Завеса (Баух) - страница 56

Бабка говорила дочери: ему надо мыться. Отмываться. От него пахнет чужим потом и кровью, а нам отольются чужие слезы. Тотчас у дочери начинали течь свои слезы, она впадала в истерику, била себя кулаками по голове, бабка бежала за валерьянкой, а малыш забивался под одеяло и затыкал уши.

Мать учила сына в дошкольные годы русскому языку.

Бабка же, с которой он проводил почти все время, знала немецкий и французский. Она читала в оригинале на французском языке сохранившиеся от своего отца комментарии великого Раши к еврейскому Священному Писанию. Но учила внука языку идиш. Говорила только на нем, а русские слова намеренно коверкала. В те годы он знал идиш лучше русского, мог писать и читать.

Отец от этого просто сходил с ума, точил мать и днем и ночью. Из-за стены до малыша доносилось глухое его бубнение. Мать обреталась между двух огней, ее изводила эта подковерная борьба за сына и внука, и всю свою злость и боль она отчаянно вколачивала в ковры, развесив их во дворе.

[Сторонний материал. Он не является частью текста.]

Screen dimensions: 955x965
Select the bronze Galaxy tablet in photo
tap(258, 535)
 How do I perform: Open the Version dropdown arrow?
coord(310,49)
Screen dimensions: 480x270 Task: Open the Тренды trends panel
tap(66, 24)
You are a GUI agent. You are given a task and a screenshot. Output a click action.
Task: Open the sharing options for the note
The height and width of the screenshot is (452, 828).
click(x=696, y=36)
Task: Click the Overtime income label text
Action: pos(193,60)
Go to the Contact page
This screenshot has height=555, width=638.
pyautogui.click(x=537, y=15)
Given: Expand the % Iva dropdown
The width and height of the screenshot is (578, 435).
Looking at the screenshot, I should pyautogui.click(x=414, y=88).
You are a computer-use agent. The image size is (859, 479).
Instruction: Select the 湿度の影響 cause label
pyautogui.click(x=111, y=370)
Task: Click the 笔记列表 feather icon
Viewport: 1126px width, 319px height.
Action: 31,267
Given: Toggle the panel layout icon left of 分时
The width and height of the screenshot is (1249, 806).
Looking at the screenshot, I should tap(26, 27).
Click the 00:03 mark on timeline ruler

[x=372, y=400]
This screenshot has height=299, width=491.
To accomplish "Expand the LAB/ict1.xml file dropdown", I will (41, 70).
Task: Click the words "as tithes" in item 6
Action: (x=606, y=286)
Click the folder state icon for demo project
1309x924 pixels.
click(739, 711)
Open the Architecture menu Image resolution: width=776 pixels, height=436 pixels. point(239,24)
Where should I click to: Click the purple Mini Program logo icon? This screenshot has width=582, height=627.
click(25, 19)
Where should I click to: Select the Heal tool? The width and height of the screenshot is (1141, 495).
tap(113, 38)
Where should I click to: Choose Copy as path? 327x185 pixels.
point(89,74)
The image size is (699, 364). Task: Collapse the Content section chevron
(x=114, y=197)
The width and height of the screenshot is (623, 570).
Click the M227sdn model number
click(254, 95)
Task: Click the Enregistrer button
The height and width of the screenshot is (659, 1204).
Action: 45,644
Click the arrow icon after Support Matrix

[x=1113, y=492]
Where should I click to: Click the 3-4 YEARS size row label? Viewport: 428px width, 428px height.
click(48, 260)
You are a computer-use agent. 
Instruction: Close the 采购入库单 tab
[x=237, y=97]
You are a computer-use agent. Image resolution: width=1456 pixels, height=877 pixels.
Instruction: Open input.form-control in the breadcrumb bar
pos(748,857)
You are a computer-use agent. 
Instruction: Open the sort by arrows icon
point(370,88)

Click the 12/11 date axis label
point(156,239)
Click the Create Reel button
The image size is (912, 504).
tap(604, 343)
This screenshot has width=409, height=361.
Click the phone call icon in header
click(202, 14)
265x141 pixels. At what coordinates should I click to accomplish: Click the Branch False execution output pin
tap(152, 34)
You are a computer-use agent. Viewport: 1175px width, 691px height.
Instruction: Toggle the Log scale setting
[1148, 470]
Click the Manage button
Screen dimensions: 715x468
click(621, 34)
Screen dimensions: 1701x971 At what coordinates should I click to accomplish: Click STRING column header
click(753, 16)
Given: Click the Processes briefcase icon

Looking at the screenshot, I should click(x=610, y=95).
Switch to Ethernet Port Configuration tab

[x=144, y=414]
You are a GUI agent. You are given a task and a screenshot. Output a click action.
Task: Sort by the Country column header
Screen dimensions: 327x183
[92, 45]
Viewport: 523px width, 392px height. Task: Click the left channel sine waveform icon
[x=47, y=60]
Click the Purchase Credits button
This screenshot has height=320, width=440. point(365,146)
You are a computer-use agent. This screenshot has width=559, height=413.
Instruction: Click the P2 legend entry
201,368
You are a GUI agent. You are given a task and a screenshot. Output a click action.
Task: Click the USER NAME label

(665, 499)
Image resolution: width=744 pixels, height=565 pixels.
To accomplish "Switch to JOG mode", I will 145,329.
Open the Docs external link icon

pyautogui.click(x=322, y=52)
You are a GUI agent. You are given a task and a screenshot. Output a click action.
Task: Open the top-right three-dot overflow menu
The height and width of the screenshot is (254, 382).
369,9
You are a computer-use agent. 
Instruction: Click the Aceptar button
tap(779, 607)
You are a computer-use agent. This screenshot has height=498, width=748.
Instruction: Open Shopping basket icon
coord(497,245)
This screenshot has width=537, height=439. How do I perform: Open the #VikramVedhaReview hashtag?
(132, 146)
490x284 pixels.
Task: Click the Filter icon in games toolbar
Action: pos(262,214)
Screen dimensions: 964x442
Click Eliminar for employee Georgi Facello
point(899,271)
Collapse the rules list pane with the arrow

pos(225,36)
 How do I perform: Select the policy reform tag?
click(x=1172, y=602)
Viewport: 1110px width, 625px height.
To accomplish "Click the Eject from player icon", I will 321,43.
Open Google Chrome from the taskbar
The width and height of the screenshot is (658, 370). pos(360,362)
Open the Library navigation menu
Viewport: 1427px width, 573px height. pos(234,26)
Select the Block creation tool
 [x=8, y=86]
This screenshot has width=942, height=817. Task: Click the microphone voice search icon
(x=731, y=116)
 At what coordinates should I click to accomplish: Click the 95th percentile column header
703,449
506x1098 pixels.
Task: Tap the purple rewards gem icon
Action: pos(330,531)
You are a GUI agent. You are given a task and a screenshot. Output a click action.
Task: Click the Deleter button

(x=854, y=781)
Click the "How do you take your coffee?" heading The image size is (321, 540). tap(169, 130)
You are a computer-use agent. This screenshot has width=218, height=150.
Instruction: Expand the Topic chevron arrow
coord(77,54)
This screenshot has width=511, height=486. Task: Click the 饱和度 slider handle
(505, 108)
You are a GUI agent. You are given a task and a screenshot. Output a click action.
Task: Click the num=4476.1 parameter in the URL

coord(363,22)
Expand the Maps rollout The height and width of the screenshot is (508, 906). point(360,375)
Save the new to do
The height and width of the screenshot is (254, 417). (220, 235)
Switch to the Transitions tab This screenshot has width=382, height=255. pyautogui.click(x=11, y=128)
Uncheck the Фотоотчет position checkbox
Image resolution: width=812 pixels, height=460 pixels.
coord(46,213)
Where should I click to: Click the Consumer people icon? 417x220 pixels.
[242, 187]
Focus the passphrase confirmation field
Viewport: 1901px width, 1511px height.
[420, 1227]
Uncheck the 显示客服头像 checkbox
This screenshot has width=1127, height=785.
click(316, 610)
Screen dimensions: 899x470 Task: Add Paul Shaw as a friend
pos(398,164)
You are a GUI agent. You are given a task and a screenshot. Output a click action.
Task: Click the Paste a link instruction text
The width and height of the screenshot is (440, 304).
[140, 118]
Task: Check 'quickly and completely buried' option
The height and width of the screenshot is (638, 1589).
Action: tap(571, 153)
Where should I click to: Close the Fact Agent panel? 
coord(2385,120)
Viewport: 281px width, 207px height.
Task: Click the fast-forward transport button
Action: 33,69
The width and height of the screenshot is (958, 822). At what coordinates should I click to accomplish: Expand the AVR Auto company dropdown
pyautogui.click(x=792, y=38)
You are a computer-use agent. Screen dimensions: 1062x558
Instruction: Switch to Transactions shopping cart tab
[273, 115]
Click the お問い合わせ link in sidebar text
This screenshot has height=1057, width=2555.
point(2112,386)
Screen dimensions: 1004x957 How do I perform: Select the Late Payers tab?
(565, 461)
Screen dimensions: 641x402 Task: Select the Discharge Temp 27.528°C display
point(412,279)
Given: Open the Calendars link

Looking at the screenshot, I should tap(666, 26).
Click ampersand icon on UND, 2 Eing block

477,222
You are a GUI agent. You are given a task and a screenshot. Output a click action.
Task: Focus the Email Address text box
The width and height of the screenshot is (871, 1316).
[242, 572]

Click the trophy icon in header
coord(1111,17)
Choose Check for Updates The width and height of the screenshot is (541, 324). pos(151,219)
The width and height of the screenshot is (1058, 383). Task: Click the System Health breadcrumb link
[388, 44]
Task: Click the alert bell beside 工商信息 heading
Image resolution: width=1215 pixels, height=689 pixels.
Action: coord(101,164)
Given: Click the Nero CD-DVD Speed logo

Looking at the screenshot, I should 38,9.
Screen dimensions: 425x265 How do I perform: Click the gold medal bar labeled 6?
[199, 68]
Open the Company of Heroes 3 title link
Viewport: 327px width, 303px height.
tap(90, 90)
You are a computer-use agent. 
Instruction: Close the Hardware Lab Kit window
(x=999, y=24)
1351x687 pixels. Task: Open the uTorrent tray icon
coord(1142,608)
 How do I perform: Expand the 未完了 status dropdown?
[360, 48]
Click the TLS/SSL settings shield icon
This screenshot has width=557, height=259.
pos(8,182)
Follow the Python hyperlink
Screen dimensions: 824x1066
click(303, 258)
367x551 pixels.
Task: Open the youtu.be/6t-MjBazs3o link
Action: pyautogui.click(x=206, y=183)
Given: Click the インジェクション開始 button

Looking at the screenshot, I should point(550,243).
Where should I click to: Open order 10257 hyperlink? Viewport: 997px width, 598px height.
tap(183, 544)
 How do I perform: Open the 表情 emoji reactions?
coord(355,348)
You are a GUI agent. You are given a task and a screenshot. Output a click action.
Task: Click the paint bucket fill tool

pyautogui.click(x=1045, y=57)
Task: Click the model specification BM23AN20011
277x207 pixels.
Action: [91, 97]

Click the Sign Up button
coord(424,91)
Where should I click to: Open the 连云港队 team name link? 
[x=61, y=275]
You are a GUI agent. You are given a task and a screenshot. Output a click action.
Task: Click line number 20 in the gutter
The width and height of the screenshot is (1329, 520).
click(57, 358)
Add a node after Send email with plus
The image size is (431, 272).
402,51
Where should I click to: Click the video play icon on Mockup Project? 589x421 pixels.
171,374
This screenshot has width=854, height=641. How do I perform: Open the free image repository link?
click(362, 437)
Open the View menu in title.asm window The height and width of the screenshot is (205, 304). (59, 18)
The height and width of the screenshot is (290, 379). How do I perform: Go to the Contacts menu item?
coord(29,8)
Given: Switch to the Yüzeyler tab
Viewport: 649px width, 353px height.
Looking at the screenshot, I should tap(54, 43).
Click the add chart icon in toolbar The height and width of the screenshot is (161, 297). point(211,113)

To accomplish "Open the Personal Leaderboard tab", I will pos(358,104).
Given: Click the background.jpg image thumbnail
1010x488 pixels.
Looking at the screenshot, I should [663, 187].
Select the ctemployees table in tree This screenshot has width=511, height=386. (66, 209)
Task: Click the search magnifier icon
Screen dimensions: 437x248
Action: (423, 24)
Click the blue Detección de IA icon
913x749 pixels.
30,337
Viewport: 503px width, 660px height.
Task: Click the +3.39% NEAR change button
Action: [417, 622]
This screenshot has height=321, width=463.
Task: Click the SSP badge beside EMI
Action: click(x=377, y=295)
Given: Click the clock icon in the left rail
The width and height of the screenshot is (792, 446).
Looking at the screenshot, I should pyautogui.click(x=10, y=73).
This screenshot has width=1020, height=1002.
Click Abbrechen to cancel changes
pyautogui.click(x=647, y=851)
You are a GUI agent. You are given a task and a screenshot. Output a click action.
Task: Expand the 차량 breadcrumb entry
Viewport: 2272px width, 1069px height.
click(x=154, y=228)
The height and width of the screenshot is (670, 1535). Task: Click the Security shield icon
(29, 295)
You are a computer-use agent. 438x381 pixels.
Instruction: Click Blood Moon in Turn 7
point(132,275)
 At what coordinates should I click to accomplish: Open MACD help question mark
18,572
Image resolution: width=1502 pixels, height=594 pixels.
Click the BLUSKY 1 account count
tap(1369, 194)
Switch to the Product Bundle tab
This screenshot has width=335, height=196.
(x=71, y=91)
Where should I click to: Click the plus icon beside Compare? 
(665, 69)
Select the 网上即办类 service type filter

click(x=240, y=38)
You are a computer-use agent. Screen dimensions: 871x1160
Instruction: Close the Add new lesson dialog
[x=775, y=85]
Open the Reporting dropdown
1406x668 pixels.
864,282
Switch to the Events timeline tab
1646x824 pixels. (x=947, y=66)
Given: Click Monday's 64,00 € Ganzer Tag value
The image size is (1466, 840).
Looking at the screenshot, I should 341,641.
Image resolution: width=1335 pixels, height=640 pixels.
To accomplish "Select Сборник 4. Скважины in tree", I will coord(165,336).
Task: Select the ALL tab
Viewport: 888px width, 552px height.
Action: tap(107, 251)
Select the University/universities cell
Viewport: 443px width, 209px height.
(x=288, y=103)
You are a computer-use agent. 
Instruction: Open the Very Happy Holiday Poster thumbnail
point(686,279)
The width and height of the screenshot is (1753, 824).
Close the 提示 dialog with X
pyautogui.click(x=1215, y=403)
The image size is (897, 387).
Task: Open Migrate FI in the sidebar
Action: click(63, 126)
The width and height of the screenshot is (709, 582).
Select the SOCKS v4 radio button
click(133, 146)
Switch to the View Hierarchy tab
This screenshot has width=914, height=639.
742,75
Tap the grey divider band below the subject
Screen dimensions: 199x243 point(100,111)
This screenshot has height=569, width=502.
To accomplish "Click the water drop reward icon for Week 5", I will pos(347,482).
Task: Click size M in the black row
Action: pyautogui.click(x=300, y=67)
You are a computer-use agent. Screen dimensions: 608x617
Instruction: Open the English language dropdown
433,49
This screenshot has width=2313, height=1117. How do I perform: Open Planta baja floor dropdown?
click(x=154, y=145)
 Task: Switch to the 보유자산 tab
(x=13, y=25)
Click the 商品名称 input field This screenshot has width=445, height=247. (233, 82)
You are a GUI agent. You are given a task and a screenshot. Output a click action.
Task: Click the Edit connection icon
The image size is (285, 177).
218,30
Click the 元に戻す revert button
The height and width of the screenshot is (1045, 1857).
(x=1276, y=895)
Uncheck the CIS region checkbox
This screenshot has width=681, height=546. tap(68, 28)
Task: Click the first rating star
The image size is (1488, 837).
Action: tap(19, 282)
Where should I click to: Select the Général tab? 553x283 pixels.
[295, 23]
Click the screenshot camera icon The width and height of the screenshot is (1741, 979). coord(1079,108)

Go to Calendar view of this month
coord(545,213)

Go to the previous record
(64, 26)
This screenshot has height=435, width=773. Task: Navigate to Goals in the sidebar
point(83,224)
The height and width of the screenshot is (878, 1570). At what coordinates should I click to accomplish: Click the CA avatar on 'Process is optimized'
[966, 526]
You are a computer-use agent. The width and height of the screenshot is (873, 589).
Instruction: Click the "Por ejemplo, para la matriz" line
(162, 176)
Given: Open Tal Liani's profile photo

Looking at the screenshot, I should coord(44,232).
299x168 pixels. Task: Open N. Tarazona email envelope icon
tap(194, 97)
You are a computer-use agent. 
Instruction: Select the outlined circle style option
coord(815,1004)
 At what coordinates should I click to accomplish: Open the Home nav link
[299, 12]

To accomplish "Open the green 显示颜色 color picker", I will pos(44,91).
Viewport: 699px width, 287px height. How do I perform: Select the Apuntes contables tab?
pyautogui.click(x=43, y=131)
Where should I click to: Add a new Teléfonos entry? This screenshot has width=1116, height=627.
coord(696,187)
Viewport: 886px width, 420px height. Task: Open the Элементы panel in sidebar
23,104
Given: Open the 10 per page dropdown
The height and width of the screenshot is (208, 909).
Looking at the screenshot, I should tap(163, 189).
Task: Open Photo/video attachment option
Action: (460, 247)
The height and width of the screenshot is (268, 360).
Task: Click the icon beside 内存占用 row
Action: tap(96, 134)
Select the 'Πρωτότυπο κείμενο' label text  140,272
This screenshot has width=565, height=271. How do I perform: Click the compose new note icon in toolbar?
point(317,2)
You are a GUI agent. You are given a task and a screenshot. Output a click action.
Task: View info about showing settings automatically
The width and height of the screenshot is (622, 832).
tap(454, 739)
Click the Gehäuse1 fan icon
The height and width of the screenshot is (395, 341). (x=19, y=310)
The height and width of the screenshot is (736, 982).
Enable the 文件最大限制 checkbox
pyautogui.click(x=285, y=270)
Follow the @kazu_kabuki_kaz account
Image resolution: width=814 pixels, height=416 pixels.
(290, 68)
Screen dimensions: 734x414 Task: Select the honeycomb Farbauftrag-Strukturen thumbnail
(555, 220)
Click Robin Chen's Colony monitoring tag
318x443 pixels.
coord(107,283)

Вторая мировая война застала их по дороге домой из Брацлава в Тульчин. В Брацлав бабка ездила на могилу своего отца раввина Ицхака Берга.

Уже вовсю бомбили узловую станцию Вапнярку, когда одетый по-военному отец привез их туда на полуторке. Вещи забрасывали на открытую платформу товарняка под ослепительный свет прожекторов, вой «Юнкерсов», лай зениток, грохот бомб и цветной фейерверк трассирующих пуль. Бабку подсаживали молодые бритые наголо красноармейцы. Перепуганный малыш никак не мог унять дрожь, хотя мать накрыла его шубой в эти жаркие ночи начала июля. Состав начал медленно двигаться. Отец успел махнуть рукой и скрыться с полуторкой во тьме, где мигали какие-то огоньки и слышались выстрелы: вроде бы ловили диверсанта, подававшего световые сигналы вражеским бомбардировщикам.

Красочно расцветающая во мраке смерть на всю жизнь запомнилась малышу.

Все годы войны они жили в небольшом селе около Саратова, откуда немцы, обитавшие здесь испокон веков, были выселены в Сибирь. Ночь за ночью длился в небе вой «Юнкерсов», летящих бомбить Саратов. В своей халупе они гасили слабый огонек, теплящийся в патронной гильзе, таились в темноте, засыпали под ставший уже привычным гнусавый вой немецких моторов.

Утром из-за горизонта тянулся безмолвный черный столб дыма.

В школе, где мать в старших классах учила русскому за жалкие гроши, первоклашка Цигель привязался к своей учительнице Марьмихалне и втихомолку рассказывал ей про все, что творится в классе. «Какой у вас чудный сынок», – нахваливала она его матери.

– Перестань ябедничать, – говорила ему мать.